** Task **
Rewrite the records below, changing every "Instruction" to "Goal" and leaving everything else unchanged.

** Information shown **
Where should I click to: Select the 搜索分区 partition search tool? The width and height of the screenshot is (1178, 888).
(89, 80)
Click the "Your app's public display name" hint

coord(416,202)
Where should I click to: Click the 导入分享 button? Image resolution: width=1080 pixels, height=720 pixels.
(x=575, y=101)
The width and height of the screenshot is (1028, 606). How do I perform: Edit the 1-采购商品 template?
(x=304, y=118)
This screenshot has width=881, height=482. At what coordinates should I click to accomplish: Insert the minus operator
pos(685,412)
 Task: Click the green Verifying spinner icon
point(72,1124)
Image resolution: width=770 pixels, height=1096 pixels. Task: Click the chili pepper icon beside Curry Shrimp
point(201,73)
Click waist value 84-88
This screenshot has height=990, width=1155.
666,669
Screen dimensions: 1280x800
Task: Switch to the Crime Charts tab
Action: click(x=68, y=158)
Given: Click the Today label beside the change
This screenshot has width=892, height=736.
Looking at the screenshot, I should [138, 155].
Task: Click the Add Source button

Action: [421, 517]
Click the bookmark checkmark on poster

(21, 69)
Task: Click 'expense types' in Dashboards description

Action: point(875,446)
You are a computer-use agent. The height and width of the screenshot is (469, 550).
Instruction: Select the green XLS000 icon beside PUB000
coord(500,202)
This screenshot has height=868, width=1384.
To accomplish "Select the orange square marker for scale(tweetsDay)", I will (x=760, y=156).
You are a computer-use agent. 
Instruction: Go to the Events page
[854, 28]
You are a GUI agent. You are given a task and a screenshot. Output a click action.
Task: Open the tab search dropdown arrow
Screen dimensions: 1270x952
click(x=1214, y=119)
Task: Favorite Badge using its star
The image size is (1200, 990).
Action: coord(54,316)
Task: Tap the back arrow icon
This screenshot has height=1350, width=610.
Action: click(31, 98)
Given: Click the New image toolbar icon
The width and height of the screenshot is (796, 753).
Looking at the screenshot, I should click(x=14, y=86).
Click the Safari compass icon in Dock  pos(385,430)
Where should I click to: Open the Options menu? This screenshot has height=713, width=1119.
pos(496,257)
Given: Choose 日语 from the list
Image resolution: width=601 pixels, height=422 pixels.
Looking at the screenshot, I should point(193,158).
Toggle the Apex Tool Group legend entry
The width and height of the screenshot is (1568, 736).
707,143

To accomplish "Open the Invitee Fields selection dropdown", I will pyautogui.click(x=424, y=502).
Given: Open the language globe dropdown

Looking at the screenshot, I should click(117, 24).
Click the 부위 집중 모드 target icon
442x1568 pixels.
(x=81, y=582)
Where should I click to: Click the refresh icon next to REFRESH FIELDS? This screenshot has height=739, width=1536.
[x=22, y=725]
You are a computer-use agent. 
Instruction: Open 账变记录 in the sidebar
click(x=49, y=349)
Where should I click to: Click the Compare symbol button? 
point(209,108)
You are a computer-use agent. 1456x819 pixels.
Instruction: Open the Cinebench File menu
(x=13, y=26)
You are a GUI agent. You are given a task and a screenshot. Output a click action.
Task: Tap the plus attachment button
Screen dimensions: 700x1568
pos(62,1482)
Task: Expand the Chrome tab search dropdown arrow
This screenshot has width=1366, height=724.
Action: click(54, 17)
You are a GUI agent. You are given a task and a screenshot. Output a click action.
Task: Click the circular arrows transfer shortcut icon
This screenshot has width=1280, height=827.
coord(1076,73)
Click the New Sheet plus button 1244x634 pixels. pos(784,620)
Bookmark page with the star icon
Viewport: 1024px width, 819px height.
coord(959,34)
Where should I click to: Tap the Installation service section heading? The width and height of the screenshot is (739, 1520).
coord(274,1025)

** Exercise result **
Where should I click to: Select the 搜索分区 partition search tool? The width and height of the screenshot is (1178, 888).
(89, 80)
Click the "Your app's public display name" hint

coord(416,202)
Where should I click to: Click the 导入分享 button? Image resolution: width=1080 pixels, height=720 pixels.
(x=575, y=101)
The width and height of the screenshot is (1028, 606). How do I perform: Edit the 1-采购商品 template?
(x=304, y=118)
This screenshot has width=881, height=482. At what coordinates should I click to accomplish: Insert the minus operator
pos(685,412)
 Task: Click the green Verifying spinner icon
point(72,1124)
Image resolution: width=770 pixels, height=1096 pixels. Task: Click the chili pepper icon beside Curry Shrimp
point(201,73)
Click waist value 84-88
This screenshot has height=990, width=1155.
666,669
Screen dimensions: 1280x800
Task: Switch to the Crime Charts tab
Action: click(x=68, y=158)
Given: Click the Today label beside the change
This screenshot has width=892, height=736.
Looking at the screenshot, I should [138, 155].
Task: Click the Add Source button

Action: [421, 517]
Click the bookmark checkmark on poster

(21, 69)
Task: Click 'expense types' in Dashboards description

Action: point(875,446)
You are a computer-use agent. The height and width of the screenshot is (469, 550).
Goal: Select the green XLS000 icon beside PUB000
coord(500,202)
This screenshot has height=868, width=1384.
To accomplish "Select the orange square marker for scale(tweetsDay)", I will (x=760, y=156).
You are a computer-use agent. 
Goal: Go to the Events page
[854, 28]
You are a GUI agent. You are given a task and a screenshot. Output a click action.
Task: Open the tab search dropdown arrow
Screen dimensions: 1270x952
click(x=1214, y=119)
Task: Favorite Badge using its star
The image size is (1200, 990).
Action: coord(54,316)
Task: Tap the back arrow icon
This screenshot has height=1350, width=610.
Action: click(31, 98)
Given: Click the New image toolbar icon
The width and height of the screenshot is (796, 753).
Looking at the screenshot, I should click(x=14, y=86).
Click the Safari compass icon in Dock  pos(385,430)
Where should I click to: Open the Options menu? This screenshot has height=713, width=1119.
pos(496,257)
Given: Choose 日语 from the list
Image resolution: width=601 pixels, height=422 pixels.
Looking at the screenshot, I should point(193,158).
Toggle the Apex Tool Group legend entry
The width and height of the screenshot is (1568, 736).
707,143

To accomplish "Open the Invitee Fields selection dropdown", I will pyautogui.click(x=424, y=502).
Given: Open the language globe dropdown

Looking at the screenshot, I should click(117, 24).
Click the 부위 집중 모드 target icon
442x1568 pixels.
(x=81, y=582)
Where should I click to: Click the refresh icon next to REFRESH FIELDS? This screenshot has height=739, width=1536.
[x=22, y=725]
You are a computer-use agent. 
Goal: Open 账变记录 in the sidebar
click(x=49, y=349)
Where should I click to: Click the Compare symbol button? 
point(209,108)
You are a computer-use agent. 1456x819 pixels.
Goal: Open the Cinebench File menu
(x=13, y=26)
You are a GUI agent. You are given a task and a screenshot. Output a click action.
Task: Tap the plus attachment button
Screen dimensions: 700x1568
pos(62,1482)
Task: Expand the Chrome tab search dropdown arrow
This screenshot has width=1366, height=724.
Action: click(54, 17)
You are a GUI agent. You are given a task and a screenshot. Output a click action.
Task: Click the circular arrows transfer shortcut icon
This screenshot has width=1280, height=827.
coord(1076,73)
Click the New Sheet plus button 1244x634 pixels. pos(784,620)
Bookmark page with the star icon
Viewport: 1024px width, 819px height.
coord(959,34)
Where should I click to: Tap the Installation service section heading? The width and height of the screenshot is (739, 1520).
coord(274,1025)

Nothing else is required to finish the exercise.